Now there’s a deal. And reader Chris Jonkman emails: “Matt’s email is not proof of the success of the Volt; it is simply a better illustration of the failure of GM. The 20th bestselling car in August according to http://online.wsj.com/mdc/public/page/2_3022-autosales.html still sold almost 16,000 units. The fact that GM has that many models at sales levels that pathetic is not a reason to celebrate the use of our tax payer money.”

BUT IT’S SO TRENDY: Stanford Scientists Cast Doubt on Advantages of Organic Meat and Produce. There’s no nutritional advantage.
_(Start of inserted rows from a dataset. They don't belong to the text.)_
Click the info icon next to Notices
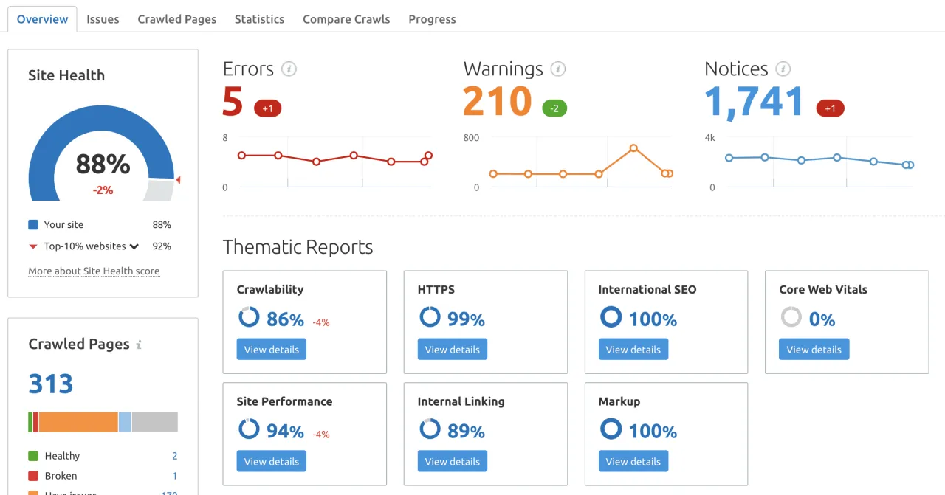Viewport: 945px width, 495px height. (x=783, y=69)
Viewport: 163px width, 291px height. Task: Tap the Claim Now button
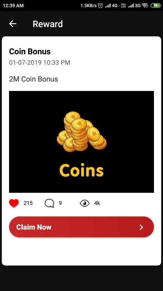[82, 227]
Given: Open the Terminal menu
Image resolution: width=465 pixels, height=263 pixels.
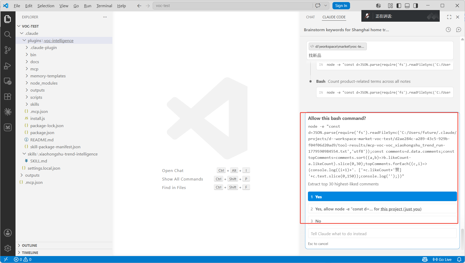Looking at the screenshot, I should 104,6.
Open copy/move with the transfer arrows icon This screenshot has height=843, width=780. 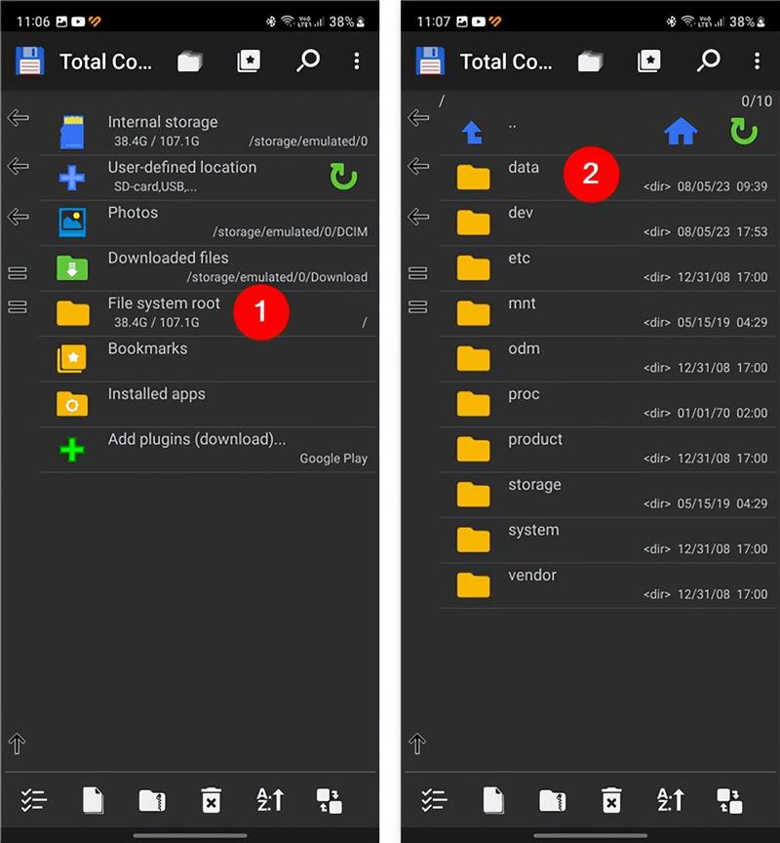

However, since the primary value of organic food is to allow the purchaser to feel special, and different from those lame ordinary Americans who consume ordinary food, the oikophobic value remains undiminished.

MICKEY KAUS: Yo, Fact-Checkers: “It’s all about the fact checking in 2012, according to the Obama aides (Cutter, Messina, LaBolt) interviewed at the ABC News/Yahoo!Newsmakers Live event this morning in Charlotte. … One of the aides–Cutter, if I remember right–then cited Obama’s claim that, after the government-engineered bailout, ‘GM is Number One’ again. … The only problem with this is that the claim is … how to put it … not true. Toyota has now re-passed GM to become the No.1 auto maker in the world. You could look it up.”

Looking things up is too much trouble, unless they’re said by Republicans.

SOME PRE-CONVENTION CHEER FROM POLITICO: Media: Obama is egotistical, selfish, dull. “The convergence of skeptical pieces, all of which suggest Obama has failed to live up to the mythic expectations he set for himself in 2008, signal that Obama may be facing unprecedented media headwinds just as the nation’s voters are really tuning in to the 2012 campaign.” To be fair, at this point pretty much any media headwind would be unprecedented.